What the task asks. Among the entries below, please show each line that carries the word "will".

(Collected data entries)
┏━━

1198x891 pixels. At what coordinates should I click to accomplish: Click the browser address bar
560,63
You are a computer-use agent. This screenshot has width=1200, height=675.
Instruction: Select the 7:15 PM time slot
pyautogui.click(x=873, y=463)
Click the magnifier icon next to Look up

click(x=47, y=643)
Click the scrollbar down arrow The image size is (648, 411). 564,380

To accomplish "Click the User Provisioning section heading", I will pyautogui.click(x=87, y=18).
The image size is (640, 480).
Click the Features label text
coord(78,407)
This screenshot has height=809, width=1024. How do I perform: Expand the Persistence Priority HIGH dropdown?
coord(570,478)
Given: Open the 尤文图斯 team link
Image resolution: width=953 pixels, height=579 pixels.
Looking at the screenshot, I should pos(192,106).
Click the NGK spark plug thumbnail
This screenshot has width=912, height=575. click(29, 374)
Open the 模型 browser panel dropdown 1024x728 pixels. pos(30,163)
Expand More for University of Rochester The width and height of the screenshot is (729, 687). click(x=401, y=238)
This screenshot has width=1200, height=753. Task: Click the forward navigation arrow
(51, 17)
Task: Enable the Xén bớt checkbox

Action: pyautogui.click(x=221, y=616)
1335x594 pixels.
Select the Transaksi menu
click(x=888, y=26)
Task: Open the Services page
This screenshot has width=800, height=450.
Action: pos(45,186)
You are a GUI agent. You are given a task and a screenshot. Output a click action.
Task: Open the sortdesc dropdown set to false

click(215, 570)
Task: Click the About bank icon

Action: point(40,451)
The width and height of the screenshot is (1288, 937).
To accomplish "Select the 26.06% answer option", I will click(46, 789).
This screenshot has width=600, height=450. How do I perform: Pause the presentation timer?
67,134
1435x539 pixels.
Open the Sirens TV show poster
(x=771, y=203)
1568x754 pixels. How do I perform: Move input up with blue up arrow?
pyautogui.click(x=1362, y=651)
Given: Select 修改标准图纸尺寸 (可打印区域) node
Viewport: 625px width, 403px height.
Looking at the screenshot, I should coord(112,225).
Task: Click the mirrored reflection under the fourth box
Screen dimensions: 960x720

┗━━

Solution below.
To accomplish "Click the User Provisioning section heading", I will pyautogui.click(x=87, y=18).
To accomplish "Select the 26.06% answer option", I will click(46, 789).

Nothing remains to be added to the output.